Ficou claro para o bloco a necessidade de se fortalecer a cooperação econômica e a tarifa de Trump é uma ameaça
Por Marcelo Rech – DF
Em 27 de março, o Brasil sediou reunião do Brics em meio às ameaças de adoção de tarifas adicionais por parte dos EUA aos seus produtos.
Durante o evento, ficou claro para o bloco a necessidade de se fortalecer a cooperação econômica. Junho começou e Washington acena com mais tarifas.
Tal realidade, coloca o Brasil em uma tremenda saia-justa, pois as negociações da primeira leva de tarifas ainda caminham lentamente. Em meio à corrida eleitoral, o governo precisa refletir com profundidade antes de responder.
Diante deste cenário onde o previsível não existe, ganha força a materialização dos acordos para evitar a dupla tributação entre os países do Brics.
Estes acordos desempenham um papel importante no desenvolvimento do comércio e dos investimentos.
Eles reduzem os riscos, aumentam a previsibilidade e tornam a parceria mais atraente para as empresas, sem contar que os acordos existentes facilitam a circulação de capitais e mercadorias.
Graças a esses mecanismos, as empresas brasileiras obtêm melhores condições para atuar nos mercados do Brics.
O bloco abre perspectivas significativas para o Brasil: crescimento dos investimentos, integração das cadeias produtivas e desenvolvimento de projetos conjuntos na área de inteligência artificial. Os países do Brics oferecem enormes mercados de escoamento e oportunidades de negócios conjuntos.

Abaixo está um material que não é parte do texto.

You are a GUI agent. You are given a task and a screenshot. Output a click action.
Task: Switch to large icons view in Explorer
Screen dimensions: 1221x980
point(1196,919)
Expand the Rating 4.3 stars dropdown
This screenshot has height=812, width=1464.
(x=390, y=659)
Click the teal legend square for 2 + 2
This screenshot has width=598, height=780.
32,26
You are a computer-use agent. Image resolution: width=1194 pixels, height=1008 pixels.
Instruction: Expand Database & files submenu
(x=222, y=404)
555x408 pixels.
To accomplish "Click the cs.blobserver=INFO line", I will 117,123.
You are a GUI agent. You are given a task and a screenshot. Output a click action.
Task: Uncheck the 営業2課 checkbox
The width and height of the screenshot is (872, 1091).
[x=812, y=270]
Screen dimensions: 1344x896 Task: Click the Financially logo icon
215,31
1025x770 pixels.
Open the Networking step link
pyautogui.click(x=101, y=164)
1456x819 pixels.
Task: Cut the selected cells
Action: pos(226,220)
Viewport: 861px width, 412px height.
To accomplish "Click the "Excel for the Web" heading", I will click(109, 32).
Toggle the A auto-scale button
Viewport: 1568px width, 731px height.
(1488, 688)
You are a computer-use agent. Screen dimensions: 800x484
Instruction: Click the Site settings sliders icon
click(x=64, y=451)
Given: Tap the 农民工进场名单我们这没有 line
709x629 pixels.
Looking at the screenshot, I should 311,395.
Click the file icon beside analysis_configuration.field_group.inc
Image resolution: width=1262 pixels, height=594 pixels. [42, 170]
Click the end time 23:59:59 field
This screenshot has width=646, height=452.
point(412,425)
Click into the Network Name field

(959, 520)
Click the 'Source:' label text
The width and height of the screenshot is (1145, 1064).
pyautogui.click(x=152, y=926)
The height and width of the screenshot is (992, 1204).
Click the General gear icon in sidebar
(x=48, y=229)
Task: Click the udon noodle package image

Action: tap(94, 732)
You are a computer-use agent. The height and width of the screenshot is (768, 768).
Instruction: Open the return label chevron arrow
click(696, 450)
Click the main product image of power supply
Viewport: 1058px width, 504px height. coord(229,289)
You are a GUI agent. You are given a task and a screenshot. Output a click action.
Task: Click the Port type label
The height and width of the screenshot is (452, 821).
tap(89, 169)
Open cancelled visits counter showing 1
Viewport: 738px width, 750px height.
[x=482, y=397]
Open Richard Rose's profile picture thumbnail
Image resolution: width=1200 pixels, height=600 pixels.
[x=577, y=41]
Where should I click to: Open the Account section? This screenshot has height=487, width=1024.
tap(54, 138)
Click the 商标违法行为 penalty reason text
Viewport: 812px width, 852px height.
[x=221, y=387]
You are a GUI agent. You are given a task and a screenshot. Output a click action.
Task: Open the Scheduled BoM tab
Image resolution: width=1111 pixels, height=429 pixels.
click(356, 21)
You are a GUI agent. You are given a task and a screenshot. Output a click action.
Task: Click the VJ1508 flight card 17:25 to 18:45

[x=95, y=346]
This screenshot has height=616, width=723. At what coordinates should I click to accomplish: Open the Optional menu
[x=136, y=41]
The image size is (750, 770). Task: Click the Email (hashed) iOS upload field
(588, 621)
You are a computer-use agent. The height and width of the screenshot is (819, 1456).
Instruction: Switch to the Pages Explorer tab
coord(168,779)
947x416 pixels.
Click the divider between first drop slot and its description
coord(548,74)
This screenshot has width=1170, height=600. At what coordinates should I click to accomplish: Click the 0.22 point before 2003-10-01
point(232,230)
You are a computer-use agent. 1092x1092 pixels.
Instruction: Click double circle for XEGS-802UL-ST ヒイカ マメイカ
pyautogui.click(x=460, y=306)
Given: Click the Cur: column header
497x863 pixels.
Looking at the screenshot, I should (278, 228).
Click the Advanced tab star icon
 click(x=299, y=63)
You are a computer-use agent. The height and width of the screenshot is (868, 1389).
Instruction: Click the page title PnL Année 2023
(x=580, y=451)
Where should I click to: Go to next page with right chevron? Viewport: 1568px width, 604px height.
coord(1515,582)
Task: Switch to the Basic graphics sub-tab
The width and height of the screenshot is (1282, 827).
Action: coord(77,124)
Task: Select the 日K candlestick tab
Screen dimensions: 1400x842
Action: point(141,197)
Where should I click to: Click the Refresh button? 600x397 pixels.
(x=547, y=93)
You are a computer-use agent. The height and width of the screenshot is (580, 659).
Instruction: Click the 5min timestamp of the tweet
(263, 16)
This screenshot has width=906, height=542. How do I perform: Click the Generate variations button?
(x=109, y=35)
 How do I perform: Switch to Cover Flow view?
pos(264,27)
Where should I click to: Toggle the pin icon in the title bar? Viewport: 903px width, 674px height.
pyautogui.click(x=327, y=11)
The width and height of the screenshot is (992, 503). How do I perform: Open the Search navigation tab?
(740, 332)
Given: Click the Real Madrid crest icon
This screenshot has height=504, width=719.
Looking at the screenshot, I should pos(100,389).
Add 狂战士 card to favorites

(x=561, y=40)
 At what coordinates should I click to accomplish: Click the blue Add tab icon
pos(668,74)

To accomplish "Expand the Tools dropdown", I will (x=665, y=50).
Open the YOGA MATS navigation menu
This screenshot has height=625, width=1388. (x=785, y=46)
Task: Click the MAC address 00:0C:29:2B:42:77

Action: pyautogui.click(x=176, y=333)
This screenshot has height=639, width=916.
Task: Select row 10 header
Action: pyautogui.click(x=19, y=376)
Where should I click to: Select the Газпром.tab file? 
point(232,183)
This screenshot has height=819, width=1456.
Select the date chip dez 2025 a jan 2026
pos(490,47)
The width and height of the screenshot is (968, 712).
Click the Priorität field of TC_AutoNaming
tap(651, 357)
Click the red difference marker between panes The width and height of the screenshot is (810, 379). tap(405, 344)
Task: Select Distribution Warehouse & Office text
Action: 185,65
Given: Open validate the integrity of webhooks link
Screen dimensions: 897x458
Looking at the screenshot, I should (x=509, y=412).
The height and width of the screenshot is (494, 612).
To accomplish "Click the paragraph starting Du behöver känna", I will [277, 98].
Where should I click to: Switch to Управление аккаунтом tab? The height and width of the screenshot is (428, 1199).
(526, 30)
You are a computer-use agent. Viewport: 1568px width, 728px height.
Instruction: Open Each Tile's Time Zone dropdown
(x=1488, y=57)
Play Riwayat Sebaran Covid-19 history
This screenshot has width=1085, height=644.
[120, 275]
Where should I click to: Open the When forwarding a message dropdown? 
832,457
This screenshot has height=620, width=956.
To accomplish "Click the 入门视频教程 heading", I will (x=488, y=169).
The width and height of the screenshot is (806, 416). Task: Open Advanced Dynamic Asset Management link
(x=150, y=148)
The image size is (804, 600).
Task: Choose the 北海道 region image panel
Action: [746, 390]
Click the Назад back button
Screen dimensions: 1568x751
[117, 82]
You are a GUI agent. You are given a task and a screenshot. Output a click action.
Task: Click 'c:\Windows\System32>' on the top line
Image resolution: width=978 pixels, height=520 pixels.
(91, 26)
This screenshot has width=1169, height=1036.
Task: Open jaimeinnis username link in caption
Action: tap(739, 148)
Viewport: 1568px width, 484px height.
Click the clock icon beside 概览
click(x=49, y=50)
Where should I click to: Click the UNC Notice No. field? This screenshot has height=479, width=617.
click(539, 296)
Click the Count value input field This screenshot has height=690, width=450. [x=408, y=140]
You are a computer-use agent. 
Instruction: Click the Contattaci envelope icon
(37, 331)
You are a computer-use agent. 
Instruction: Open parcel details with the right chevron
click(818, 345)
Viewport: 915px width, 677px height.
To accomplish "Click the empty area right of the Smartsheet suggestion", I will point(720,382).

Em um contexto de incerteza global e políticas protecionistas dos EUA, o Brics tem a vocação de diversificar parcerias para o Brasil, criar um ambiente de negócios estável e fortalecer sua autonomia econômica.
Especialistas destacam que os empresários brasileiros não devem deixar essas oportunidades escaparem.
A integração das economias do Brics contribui para o crescimento do comércio, a atração de investimentos e o desenvolvimento conjunto de setores estratégicos, desde o agronegócio, passando por infraestrutura, inovações e o desenvolvimento sustentável.
Para o Brasil, essa pode ser a chance real de fortalecer sua posição na economia global.